RECORDS FOR THIS TASK -
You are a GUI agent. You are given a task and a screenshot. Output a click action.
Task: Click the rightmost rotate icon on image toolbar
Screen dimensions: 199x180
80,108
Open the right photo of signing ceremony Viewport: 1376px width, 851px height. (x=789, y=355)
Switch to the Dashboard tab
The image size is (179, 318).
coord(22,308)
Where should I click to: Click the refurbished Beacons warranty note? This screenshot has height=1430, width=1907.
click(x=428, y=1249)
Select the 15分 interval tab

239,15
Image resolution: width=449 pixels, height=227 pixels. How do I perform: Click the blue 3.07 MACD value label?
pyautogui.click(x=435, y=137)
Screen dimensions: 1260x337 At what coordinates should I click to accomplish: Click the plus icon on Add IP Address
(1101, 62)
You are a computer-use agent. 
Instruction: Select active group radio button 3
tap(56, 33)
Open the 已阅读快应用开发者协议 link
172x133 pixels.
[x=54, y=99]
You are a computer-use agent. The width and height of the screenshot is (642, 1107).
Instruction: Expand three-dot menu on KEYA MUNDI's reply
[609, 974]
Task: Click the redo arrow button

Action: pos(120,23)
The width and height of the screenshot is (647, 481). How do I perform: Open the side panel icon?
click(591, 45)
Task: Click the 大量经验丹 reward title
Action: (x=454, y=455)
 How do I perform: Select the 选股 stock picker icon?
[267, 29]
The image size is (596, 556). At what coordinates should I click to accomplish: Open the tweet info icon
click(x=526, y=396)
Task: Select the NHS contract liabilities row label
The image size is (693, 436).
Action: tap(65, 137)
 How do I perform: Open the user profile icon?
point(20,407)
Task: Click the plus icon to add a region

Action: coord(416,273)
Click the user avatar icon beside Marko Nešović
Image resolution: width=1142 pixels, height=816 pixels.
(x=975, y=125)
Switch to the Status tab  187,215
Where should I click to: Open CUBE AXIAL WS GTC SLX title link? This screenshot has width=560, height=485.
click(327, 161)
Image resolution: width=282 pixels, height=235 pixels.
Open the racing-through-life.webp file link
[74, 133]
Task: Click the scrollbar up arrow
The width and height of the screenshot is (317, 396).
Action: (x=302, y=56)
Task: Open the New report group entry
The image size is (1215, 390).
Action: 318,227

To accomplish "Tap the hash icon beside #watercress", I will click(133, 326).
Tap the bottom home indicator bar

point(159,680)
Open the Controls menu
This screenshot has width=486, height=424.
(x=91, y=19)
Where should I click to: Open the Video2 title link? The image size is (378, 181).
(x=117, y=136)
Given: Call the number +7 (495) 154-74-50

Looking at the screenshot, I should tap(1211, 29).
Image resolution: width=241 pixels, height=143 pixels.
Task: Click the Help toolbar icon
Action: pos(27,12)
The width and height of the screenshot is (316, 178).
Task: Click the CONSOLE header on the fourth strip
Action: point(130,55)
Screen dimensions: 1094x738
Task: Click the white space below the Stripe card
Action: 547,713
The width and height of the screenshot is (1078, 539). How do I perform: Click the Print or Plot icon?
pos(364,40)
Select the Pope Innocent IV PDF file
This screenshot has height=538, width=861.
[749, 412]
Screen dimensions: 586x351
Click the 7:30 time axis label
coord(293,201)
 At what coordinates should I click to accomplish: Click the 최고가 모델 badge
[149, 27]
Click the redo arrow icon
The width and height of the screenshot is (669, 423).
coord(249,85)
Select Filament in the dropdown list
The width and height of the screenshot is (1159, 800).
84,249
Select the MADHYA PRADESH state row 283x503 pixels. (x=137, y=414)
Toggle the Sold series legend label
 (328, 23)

DIRECTIONS - What should appear is an exact copy of the lines from the one with "The width and height of the screenshot is (317, 396)." through the end of the entries above, ends included, and no other text.

WRITTEN RESPONSE -
The width and height of the screenshot is (317, 396).
Action: (x=302, y=56)
Task: Open the New report group entry
The image size is (1215, 390).
Action: 318,227

To accomplish "Tap the hash icon beside #watercress", I will click(133, 326).
Tap the bottom home indicator bar

point(159,680)
Open the Controls menu
This screenshot has width=486, height=424.
(x=91, y=19)
Where should I click to: Open the Video2 title link? The image size is (378, 181).
(x=117, y=136)
Given: Call the number +7 (495) 154-74-50

Looking at the screenshot, I should tap(1211, 29).
Image resolution: width=241 pixels, height=143 pixels.
Task: Click the Help toolbar icon
Action: pos(27,12)
The width and height of the screenshot is (316, 178).
Task: Click the CONSOLE header on the fourth strip
Action: point(130,55)
Screen dimensions: 1094x738
Task: Click the white space below the Stripe card
Action: 547,713
The width and height of the screenshot is (1078, 539). How do I perform: Click the Print or Plot icon?
pos(364,40)
Select the Pope Innocent IV PDF file
This screenshot has height=538, width=861.
[749, 412]
Screen dimensions: 586x351
Click the 7:30 time axis label
coord(293,201)
 At what coordinates should I click to accomplish: Click the 최고가 모델 badge
[149, 27]
Click the redo arrow icon
The width and height of the screenshot is (669, 423).
coord(249,85)
Select Filament in the dropdown list
The width and height of the screenshot is (1159, 800).
84,249
Select the MADHYA PRADESH state row 283x503 pixels. (x=137, y=414)
Toggle the Sold series legend label
 (328, 23)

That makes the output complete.